Now here comes the fun part. Because our loss \(L\) is a convex function, it only has a single global minimum, for which we can solve analytically by simply taking a derivative with respect to \(w\) and setting that equal to zero. Before we get into that, let’s re-write the loss \(L\) to a form which is more suitable for differentiation:

$$ \begin{align} L = || Xw - y ||^2 &= (Xw - y)^T (Xw - y) \\\\ &= (y^T - w^T X^T) (Xw - y) \\\\ &= y^T X w - y^T y - w^T X^T X w \\\\ &= y^T X w + w^T X^T y - y^T y - w^T X^T X w \\\\ &= y^T X w + (y^T X w)^T - y^T y - w^T X^T X w & \text{transpose of a scalar is a scalar} \\\\ &= y^T X w + y^T X w - y^T y - w^T X^T X w \\\\ &= 2 y^T X w - y^T y - w^T X^T X w \\\\ \end{align} $$

Before moving any further, let us derive a few vector derivative rules (no pun intended). First, the \(i\)-th row of \(Ax\) is defined as follows:

$$ \left( Ax \right)_i = \sum_{j=1}^{M} A_{ij} x_j = A_{i1} x_1 + A_{i2} x_2 + \dots + A_{iM} x_M
$$

Now if we take a derivative with respect to \(x_j\) we’d get:

$$ \begin{align} \frac{\partial}{\partial x_j} \left( Ax \right)_i &= \frac{\partial}{\partial x_j} \left(A_{i1} x_1 + A_{i2} x_2 + \dots + A_{iM} x_M \right) \\\\ &= \frac{\partial}{\partial x_j} \left(A_{i1} x_1 + A_{i2} x_2 + \dots + A_{ij} x_j + \dots + A_{iM} x_M \right) \\\\ &= \frac{\partial}{\partial x_j} A_{i1} x_1 + \frac{\partial}{\partial x_j} A_{i2} x_2 + \dots + \frac{\partial}{\partial x_j} A_{ij} x_j + \dots + \frac{\partial}{\partial x_j} A_{iM} x_M \\\\ &= 0 + 0 + \dots + \frac{\partial}{\partial x_j} A_{ij} x_j + \dots + 0 \\\\ &= A_{ij} \end{align} $$

So this means if we take the \(i\)-th row of the matrix and derive it by the \(j\)-th element in \(x\), we get back \(A_{ij}\). As a result, we get to a nice simple equation:

$$ \frac{d}{dx} Ax = A $$

While nice, this doesn’t get us very far. We also need to figure out what happens in the case when the vector is on the left as a row vector, as in \(x^T A\)

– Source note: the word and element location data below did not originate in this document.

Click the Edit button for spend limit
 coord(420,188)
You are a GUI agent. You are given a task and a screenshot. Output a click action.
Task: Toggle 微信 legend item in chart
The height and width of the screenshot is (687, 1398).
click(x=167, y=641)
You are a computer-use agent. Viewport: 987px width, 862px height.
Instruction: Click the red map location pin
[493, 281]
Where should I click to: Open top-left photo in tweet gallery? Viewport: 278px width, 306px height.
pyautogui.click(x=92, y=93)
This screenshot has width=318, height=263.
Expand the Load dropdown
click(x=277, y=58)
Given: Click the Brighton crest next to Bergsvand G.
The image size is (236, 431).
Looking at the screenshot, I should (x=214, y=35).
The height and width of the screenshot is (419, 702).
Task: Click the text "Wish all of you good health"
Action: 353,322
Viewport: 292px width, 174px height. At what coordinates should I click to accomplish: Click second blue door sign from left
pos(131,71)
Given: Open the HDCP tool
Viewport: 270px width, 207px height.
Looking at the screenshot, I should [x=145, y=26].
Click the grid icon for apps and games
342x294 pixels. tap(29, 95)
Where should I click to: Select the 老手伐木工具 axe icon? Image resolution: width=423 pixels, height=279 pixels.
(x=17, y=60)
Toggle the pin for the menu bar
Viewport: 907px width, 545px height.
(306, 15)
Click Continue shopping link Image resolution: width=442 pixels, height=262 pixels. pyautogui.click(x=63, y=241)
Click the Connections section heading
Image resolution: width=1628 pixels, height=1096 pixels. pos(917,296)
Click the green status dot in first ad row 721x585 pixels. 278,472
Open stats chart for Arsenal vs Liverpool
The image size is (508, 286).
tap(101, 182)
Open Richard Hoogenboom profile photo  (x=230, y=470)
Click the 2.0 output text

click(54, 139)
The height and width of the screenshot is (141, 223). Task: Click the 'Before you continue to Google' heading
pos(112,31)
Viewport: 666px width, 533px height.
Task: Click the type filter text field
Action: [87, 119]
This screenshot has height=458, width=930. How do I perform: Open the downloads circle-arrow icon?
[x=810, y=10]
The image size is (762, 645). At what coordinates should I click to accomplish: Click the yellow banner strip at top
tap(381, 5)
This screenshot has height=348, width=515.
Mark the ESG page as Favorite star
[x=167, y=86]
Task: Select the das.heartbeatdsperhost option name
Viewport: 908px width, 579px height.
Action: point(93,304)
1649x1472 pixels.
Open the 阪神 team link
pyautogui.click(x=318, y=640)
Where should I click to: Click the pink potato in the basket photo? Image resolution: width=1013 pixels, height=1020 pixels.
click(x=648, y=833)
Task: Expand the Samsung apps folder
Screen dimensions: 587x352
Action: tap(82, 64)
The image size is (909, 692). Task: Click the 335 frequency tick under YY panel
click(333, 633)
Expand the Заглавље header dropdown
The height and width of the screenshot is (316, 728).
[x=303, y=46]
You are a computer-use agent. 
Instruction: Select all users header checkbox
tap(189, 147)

$$ (x^T A)_i = \sum_{j = 1}^{M} x_{j}^T A_{ji} $$

Giving us the following partial derivative:

$$ \frac{\partial}{\partial x_j} (x^T A)_i = A^T $$

And finally the interesting part:

$$ \begin{align} \frac{\partial x^T A x}{\partial x_i} &= \frac{\partial}{\partial x_i} \left( \sum_{j,k} x_j B_{jk} x_k \right) \\\\ &= \sum_{j} x_j B_{ji} + \sum_{k} B_{ik} x_k \\\\ &= \sum_{k} B^T_{ik} x_k + \sum_{k} B_{ik} x_k \\\\ &= \sum_{k} (B^T_{ik} + B_{ik}) x_k \\\\ &= \sum_{k} (B^T + B)_{ik} x_k \\\\ \end{align} $$

Giving us the final:

$$ \frac{d}{dx} x^T B x = (B^T + B) x $$

Which means we can take our loss function and take the derivative with respect to \(w\):

$$ \begin{align} \frac{d}{dw} L &= \frac{d}{dw} (2 y^T X w - y^T y - w^T X^T X w) \\\\ &= 2 y^T X - 0 - w^T ((X^T X)^T + X^T X) & X^T X \ \text{is symmetrical}\\\\ &= 2 y^T X - w^T (X^T X + X^T X) \\\\ &= 2 y^T X - 2 w^T X^T X \\\\ \end{align} $$

Now we want this to be equal to \(0\) to find the minimum, which gives us the following equation:

$$ \begin{align} 0 &= 2 y^T X - 2 w^T X^T X \\\\ 2 w^T X^T X &= 2 y^T X \\\\ w^T &= y^T X (X^T X)^{-1} \\\\ w &= (X^T X)^{-1} X^T y \\\\ \end{align} $$

And there we go, it was a bit of work but we managed to derive the normal equation without the use of orthogonal projection.